Earlier, the Bank of Korea left its policy interest rate at 1.50 percent unchanged, but economists expect a slash as soon as next month, given an overhaul of local shipbuilders and shipping companies. "If the BOK cuts in the coming months, in line with our forecast for a June cut, the move could be justified as a palliative measure to offset the negative impact of restructuring on employment and private consumption," HSBC economists stated in a note.
"Domestic demand is the one variable that the BOK can best influence, especially when considering the persistently subdued external demand outlook," they added. The South Korean currency was down 0.5 percent as of 0510 GMT, extending its weekly loss to 1.2 percent. With growing bets on a rate cut, sentiment on the South Korean currency already became the worst among regional units in the last two weeks with its bearish bets at largest since early March, a Reuters poll showed on Thursday.

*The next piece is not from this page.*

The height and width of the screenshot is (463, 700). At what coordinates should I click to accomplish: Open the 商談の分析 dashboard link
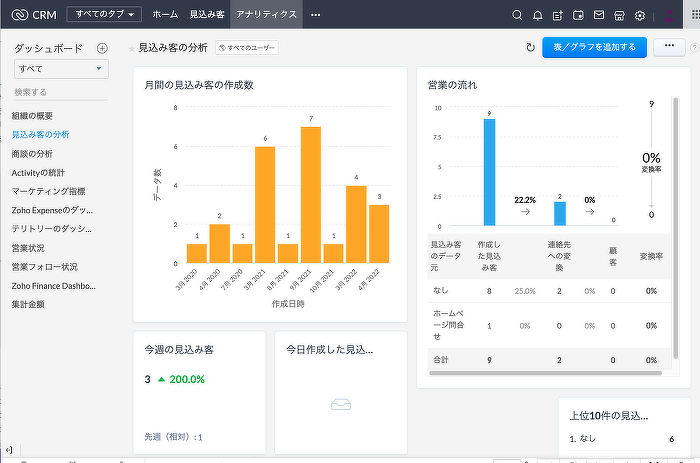(32, 153)
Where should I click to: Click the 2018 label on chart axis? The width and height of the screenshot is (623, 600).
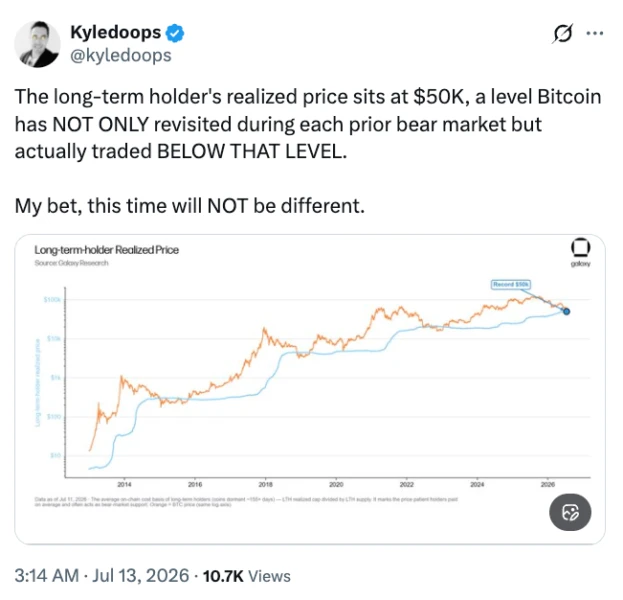point(265,484)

Central banks in other Asian countries such as Japan and Taiwan are expected to join easing to prop up growth. By contrast, Boston Fed President Eric Rosengren said on Thursday the US central bank should raise interest rates again if data from the second quarter confirms the domestic labour market is near full strength and inflation is on track to accelerate. The comments lifted the dollar. Investors were awaiting US economic data such as April retail sales, due later in the day, to check the health of the world's top economy.

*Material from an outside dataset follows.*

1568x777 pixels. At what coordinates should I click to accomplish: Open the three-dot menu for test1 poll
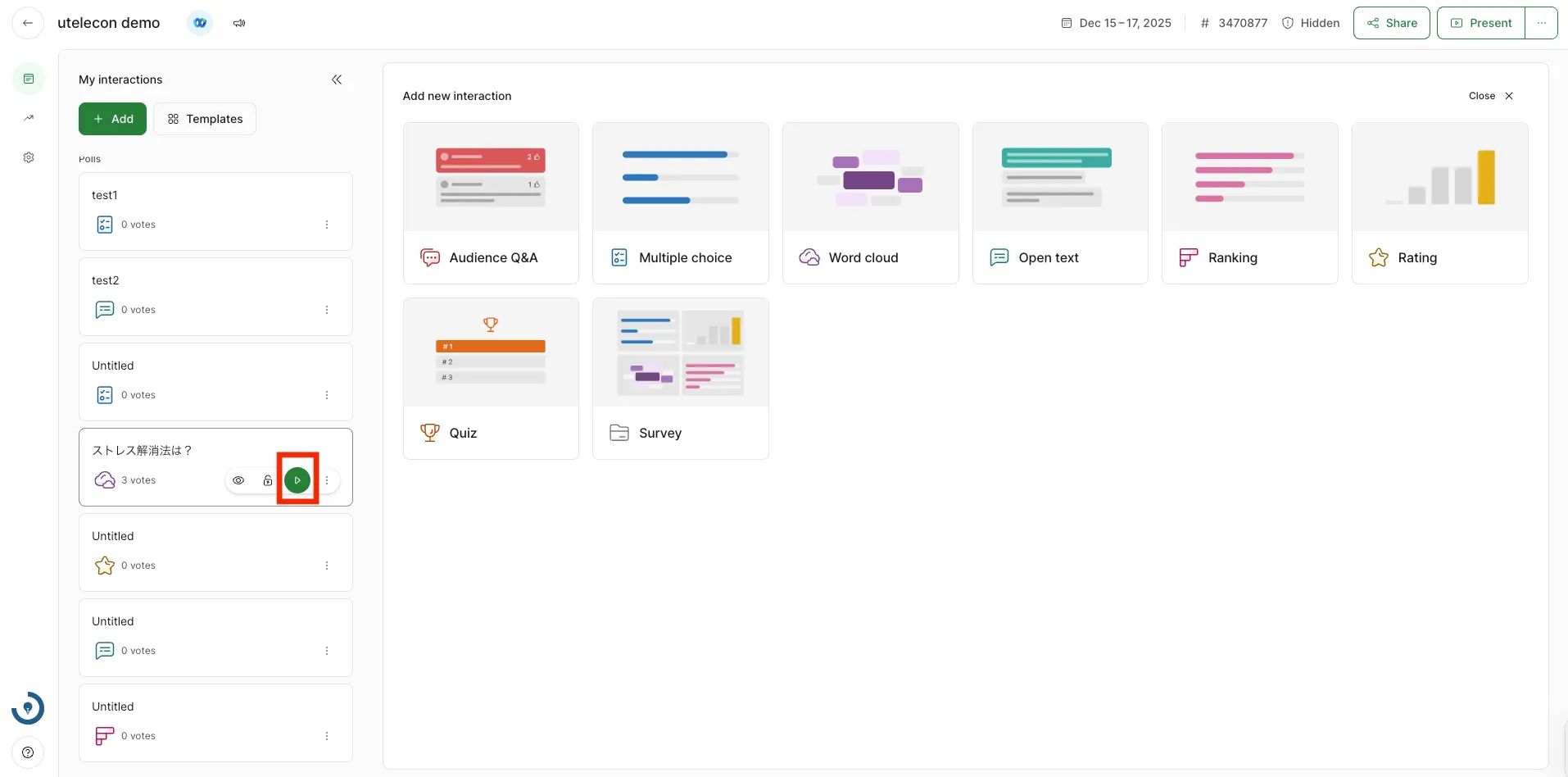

WEEKLY ASIA FX LOSSES Most emerging Asian currencies were on the course for another week of losses as global economic growth stayed sluggish with hopes waning on a recovery in China. The world's second-largest economy reported that its exports and imports in April fell more than expected. The Chinese yuan has eased 0.5 percent against the dollar so far this week, which would be the largest weekly decline since late March, according to Thomson Reuters data.
"There is still an outside chance of both the Fed hiking rates and/or the PBOC allowing the yuan to devalue given the shaky domestic economic recovery," said Stephen Innes, a senior trader for FX broker OANDA Asia Pacific in Singapore, referring to the People's Bank of China. "The markets appear very anxious with growing concerns that China's massive stimulus efforts now have long-lasting marginal effects while the unbridled mainland credit boom has increased the financial sector's risks dynamically."
The Philippine peso bucked against regional weakness with a 1.1 percent gain so far this week after a presidential election on Monday. President-elect Rodrigo Duterte will continue his predecessor's macro economic policies focusing on higher infrastructure spending and fiscal efficiency, aides said on Thursday in a bid to end uncertainty around his growth agenda.